Habib berdecak sebal.

"Nginap rumah abang aja ya, besok abang anterin kamu ke 

kampus deh, janji." Aila menggeleng.

"No. Dari rumah dinas Abang ke kampus itu jaraknya jauh. 

Aku pulang ke kos ajalah Bang, kasihan teman aku sendirian.”

Habib menggeleng.

"Teman kamu udah gede Sayang.

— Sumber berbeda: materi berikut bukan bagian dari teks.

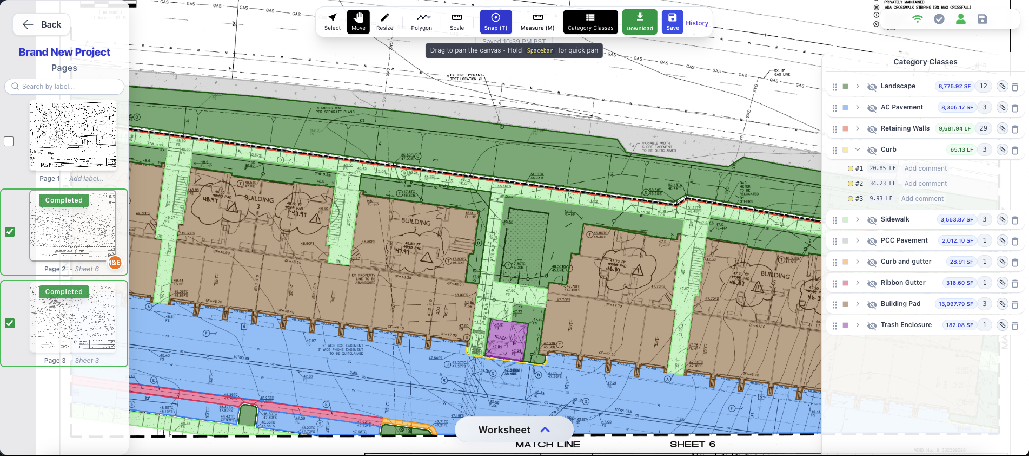Image resolution: width=1029 pixels, height=456 pixels.
Task: Open the Category Classes panel
Action: coord(590,22)
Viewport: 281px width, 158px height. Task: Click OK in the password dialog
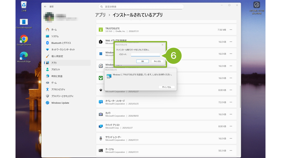142,61
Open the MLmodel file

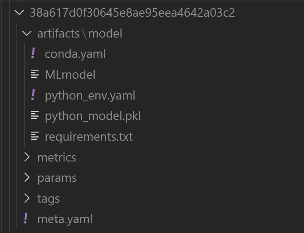point(70,75)
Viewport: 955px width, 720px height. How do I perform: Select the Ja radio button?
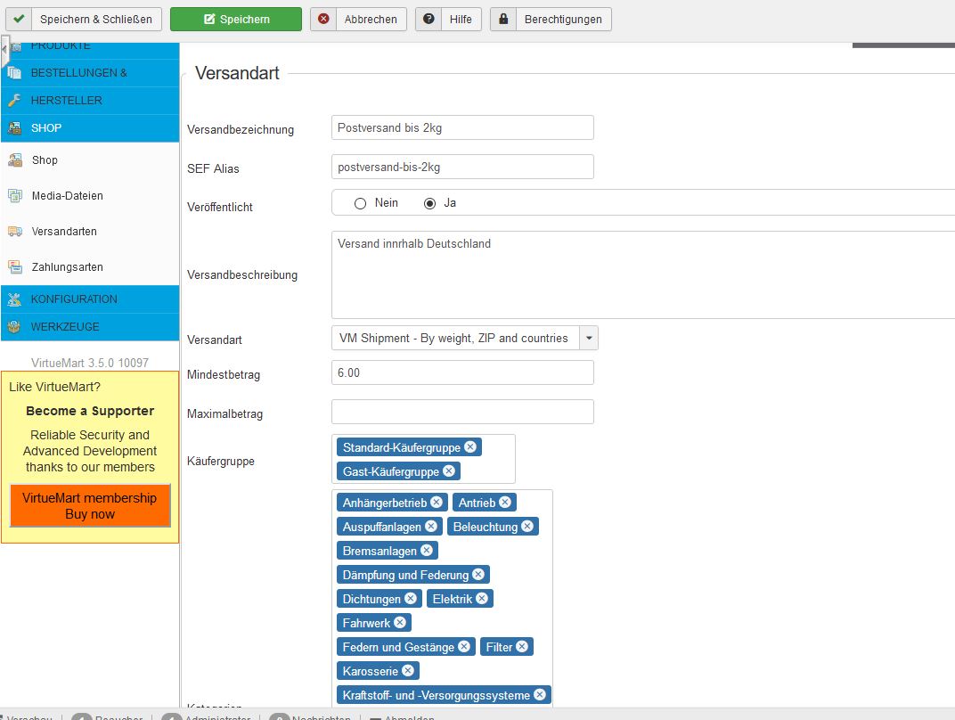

Nginap rumah abang ya! 

Beneran abang anterin besok pagi." Aila menggeleng kembali. 

"Ntar tetangga Abang ngira yang enggak-enggak lagi, masa 

Danki mereka pulang bawa perempuan ke rumah, gimana?"

Habib tertawa mendengarnya. "Tinggal telepon papa buat 

jelasin, kalau perlu om Akhtar yang abang suruh jelasin ke 

Danyon."

Rasanya hati Azlan sudah memanas mendengar percakapan 

ambigu antara mereka. Bahkan Azlan berharap agar Aila tidak 

mengiyakan ajakan Danki di depannya. Bolehkah Azlan egois?

"Ish, diktator. Untung sayang, kalau enggak udah aku 

lempar ke laut." Habib hanya tertawa. Sedangkan Azlan merasa 

dongkol dengan percakapan Aila dan Habib. Azlan mengepalkan 

tangannya di saku celananya.

Selesai bersalaman, Azlan memberanikan diri mendekati 

Aila dan Habib yang menuju pintu ke luar gedung ini. Azlan 

mempercepat langkahnya agar tidak tertinggal.

"Aila," suara berat itu memanggilnya. Aila berhenti dan 

berbalik badan. Di sana Azlan berdiri menatapnya tajam dan datar. 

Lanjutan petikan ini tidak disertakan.